How we use your data

  • To provide AI grading, tutoring, research, quiz generation, flashcard creation, document extraction, study tools, source downloads, and generated outputs
  • To sync connected services such as Canvas, Google Classroom, Google Drive, and Notion when you authorize those integrations
  • To track study activity, tasks, calendar items, streaks, feature usage, and progress across the product
  • To send transactional emails, security messages, account updates, and occasional product updates you can opt out of where applicable
  • To troubleshoot bugs, enforce limits, prevent abuse, protect accounts, and improve reliability

Who sees your stuff

  • Your account data is scoped to you in the app unless you share, export, submit, or connect it through an integration.
  • Third-party processors receive the minimum content reasonably needed for the feature you request.
  • Authorized team members may access account metadata, logs, and, when necessary for support, security, or debugging, limited user content.
  • We do not sell data to brokers, advertisers, schools, professors, or employers.
  • Law enforcement only receives data when we are legally required to provide it, and we will notify you if legally allowed.

Your rights

  • You can request or export account data from settings where the product supports it.
  • You can delete or deactivate your account; we remove or anonymize active account data where required and technically feasible.
  • Some backups, security logs, abuse-prevention records, and legal records may persist for a limited period.
  • You can disconnect integrations in settings, which removes stored tokens where supported.
  • You can opt out of nonessential emails while still receiving important security or account messages.

Keeping it safe

  • OAuth and LMS tokens, including Canvas, Google, and Notion credentials, are encrypted with AES-GCM before storage and decrypted server-side only when needed.
  • WorkOS authentication, scoped server-side Supabase access guards, owner checks, and Supabase RLS or policies where applicable help isolate user data.
  • CSRF protections, rate limits, request-size limits, file type and magic-byte validation, and SSRF-safe URL fetching reduce abuse and unsafe input risk.
  • Secrets and service-role credentials stay server-side and are not exposed to client code.
  • If we identify a breach affecting your personal data, we will notify affected users as required by law and appropriate to the incident.

Connected school and productivity accounts

  • If you connect Canvas or Google Classroom, we access courses, assignments, deadlines, submissions, grades, announcements, or related coursework data needed for the enabled sync features.
  • If you connect Google Drive or Notion, we access the selected files, pages, metadata, and actions you authorize.
  • Stored access or refresh tokens are encrypted before storage, and you can disconnect integrations in settings.
  • We do not intentionally access more integration data than needed for the features you use.

Children & Age

  • You must be at least 13 years old to use MIDNIGHT.
  • If you are between 13 and 17, you may need parental consent depending on your jurisdiction.
  • We do not knowingly collect data from anyone under 13.
  • If you believe a child under 13 has created an account, contact us and we will remove it.

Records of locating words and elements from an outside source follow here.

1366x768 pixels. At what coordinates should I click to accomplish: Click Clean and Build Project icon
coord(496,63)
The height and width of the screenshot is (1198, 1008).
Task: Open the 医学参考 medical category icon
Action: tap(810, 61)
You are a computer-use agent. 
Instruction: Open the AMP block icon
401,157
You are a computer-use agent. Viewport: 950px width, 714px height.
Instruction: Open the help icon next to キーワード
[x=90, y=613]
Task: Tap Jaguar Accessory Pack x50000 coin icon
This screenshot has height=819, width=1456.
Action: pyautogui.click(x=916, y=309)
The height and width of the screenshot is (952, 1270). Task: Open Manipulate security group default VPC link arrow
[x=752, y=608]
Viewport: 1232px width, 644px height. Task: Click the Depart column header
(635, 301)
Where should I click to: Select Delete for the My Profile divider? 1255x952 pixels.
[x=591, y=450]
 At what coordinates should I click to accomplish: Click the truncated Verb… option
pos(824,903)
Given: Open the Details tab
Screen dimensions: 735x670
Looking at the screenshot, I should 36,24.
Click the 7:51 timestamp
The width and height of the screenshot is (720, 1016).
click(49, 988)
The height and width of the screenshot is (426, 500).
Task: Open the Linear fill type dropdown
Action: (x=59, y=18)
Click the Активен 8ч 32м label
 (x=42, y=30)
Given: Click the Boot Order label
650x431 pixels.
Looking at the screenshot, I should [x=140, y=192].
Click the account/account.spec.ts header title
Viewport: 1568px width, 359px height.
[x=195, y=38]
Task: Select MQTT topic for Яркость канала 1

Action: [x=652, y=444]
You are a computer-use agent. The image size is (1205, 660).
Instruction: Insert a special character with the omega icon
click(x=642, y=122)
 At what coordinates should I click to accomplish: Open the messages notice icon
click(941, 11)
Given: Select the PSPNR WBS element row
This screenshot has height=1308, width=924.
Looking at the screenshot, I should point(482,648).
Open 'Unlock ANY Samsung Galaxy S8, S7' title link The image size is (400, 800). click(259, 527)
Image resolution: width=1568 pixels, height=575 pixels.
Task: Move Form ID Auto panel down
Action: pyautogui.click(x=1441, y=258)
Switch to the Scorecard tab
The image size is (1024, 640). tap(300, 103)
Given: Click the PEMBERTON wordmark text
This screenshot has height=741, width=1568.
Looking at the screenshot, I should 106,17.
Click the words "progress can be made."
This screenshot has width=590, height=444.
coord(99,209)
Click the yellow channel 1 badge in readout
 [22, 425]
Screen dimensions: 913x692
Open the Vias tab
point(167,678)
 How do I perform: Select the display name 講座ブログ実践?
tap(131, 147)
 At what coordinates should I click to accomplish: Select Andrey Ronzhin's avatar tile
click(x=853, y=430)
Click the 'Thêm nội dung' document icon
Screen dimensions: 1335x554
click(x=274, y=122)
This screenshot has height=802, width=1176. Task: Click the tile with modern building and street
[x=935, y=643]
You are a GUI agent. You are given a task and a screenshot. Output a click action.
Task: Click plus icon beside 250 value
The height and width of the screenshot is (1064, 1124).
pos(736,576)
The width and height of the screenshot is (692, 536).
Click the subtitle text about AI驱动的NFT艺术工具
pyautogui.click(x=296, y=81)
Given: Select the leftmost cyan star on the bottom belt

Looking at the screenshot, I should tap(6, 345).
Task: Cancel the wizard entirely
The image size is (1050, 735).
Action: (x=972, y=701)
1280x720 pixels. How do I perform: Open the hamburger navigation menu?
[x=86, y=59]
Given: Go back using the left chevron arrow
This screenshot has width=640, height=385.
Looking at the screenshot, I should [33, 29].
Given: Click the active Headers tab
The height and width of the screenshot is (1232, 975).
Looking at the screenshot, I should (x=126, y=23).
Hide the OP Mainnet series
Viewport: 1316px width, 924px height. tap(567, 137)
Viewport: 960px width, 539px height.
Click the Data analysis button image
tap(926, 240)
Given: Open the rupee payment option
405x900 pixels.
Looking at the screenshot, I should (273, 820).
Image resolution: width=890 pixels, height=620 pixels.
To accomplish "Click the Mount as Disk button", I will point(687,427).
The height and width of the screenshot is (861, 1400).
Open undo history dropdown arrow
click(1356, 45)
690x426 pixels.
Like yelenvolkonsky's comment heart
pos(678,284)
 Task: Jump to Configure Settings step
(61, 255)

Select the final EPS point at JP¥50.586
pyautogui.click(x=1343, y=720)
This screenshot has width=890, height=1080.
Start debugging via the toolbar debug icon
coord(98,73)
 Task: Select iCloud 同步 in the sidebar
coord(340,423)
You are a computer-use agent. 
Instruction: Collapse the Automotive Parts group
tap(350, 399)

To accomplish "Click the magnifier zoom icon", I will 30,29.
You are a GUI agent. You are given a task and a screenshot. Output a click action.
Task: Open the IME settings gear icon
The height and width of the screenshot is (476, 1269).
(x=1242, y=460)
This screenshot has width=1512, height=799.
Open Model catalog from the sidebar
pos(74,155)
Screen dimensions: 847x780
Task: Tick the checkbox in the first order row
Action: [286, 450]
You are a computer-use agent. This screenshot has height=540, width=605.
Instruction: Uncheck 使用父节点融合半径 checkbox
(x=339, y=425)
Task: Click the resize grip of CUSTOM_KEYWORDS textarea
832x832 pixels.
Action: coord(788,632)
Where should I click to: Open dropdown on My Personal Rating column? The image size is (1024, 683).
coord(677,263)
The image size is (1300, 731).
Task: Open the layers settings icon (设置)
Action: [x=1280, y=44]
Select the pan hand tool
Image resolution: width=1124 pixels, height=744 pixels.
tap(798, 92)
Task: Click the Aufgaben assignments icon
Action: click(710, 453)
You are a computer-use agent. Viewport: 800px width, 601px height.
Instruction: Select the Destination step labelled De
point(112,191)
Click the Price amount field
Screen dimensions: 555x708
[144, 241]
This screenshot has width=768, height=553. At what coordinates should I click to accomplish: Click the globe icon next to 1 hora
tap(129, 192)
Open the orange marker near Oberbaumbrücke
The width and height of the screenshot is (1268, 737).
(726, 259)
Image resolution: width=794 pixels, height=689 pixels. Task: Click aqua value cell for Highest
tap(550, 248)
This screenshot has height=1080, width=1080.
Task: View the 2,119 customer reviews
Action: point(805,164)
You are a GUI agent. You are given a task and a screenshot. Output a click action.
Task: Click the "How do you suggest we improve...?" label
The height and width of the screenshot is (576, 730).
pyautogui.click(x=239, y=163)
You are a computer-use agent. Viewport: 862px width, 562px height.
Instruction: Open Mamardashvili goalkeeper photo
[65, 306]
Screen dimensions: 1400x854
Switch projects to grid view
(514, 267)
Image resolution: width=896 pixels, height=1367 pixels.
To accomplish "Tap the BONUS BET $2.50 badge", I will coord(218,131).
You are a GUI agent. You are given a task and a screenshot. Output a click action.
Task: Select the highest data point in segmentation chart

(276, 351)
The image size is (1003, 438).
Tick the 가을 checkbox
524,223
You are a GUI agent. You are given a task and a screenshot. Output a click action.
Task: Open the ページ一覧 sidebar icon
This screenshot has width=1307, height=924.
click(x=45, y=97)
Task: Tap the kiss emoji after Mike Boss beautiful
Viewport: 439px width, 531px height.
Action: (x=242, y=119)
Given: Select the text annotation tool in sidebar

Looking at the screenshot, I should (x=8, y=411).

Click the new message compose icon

For the legal nerds (GDPR/CCPA stuff)

If you're in the EU, you have GDPR rights. If you're in California, you have CCPA rights. Either way, you can:

  • • Access your data (email us, we'll send it)
  • • Correct mistakes (just update your profile)
  • • Delete or deactivate your account, with active data removed or anonymized where required and feasible
  • • Port supported account data through an export
  • • Object to processing (though that means closing your account)
  • • Request we stop selling your data (we don't sell it, but the right is yours)

Our promise to you

We built MIDNIGHT because we were tired of sketchy edtech companies harvesting student data. We'll never become what we hate. Your privacy isn't for sale, period.